Des CV, longtemps plébiscités, sont aujourd’hui pointés du doigt par les professionnels du recrutement. Ces documents seraient plus souvent rejetés par les logiciels de tri utilisés par les entreprises.
Le débat fait rage sur le réseau social LinkedIn. Depuis plusieurs semaines, recruteurs, coachs et professionnels des ressources humaines multiplient les mises en garde contre les curriculums vitae créatifs. Un revirement surprenant alors que pendant des années, la créativité était encouragée pour se démarquer des autres candidats.
Cette évolution s’explique par l’utilisation croissante des “Applicant Tracking Systems” (ATS) dans les entreprises françaises. Derrière cette expression se cachent des logiciels sophistiqués qui peuvent assister les recruteurs tout au long du processus d’embauche : de la publication des offres d’emploi jusqu’à la communication avec les candidats, en passant par le tri automatique des CV.
Si le phénomène reste difficile à quantifier en France, une enquête de la plateforme Hellowork révèle que 46% des professionnels du recrutement utilisent déjà un ATS. Un chiffre qui grimpe à 99% pour les grandes entreprises américaines, selon une étude de la Harvard Business School réalisée en 2021.

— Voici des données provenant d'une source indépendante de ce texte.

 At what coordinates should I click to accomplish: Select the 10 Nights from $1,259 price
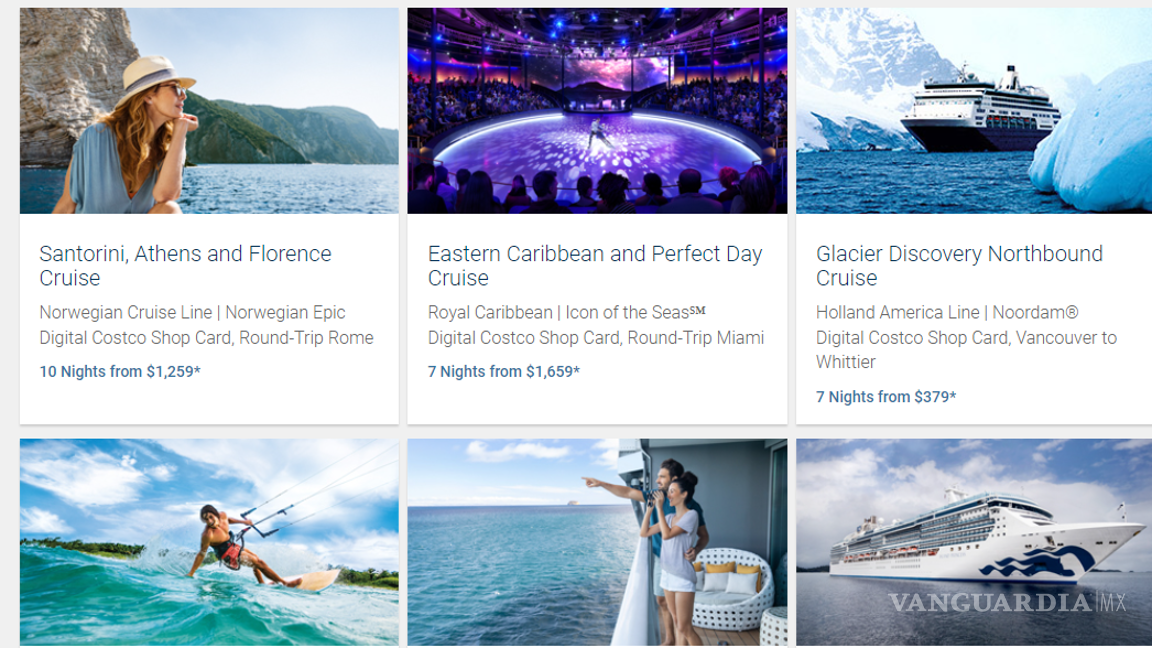point(120,372)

Face à l’afflux massif de candidatures pour certains postes, surtout dans les grandes entreprises, ces outils permettent un gain de temps considérable en effectuant un premier tri automatique des CV.
Cependant, des témoignages de plus en plus nombreux mettent en lumière les limites de ces systèmes. Les ATS auraient tendance à écarter certains profils pourtant pertinents uniquement en raison du format de leur CV. Les documents réalisés sur Canva, plateforme populaire de création graphique, sont particulièrement concernés.
Concrètement, plusieurs éléments graphiques posent problème aux ATS. Les graphiques en étoiles ou en barres, censés représenter visuellement le niveau de maîtrise des langues ou des compétences techniques, ne sont pas “lus” par ces logiciels. Les colonnes multiples, les zones de texte superposées ou les tableaux complexes perturbent l’analyse. Même les polices de caractères trop fantaisistes ou les variations de couleurs peuvent compromettre la bonne lecture du document.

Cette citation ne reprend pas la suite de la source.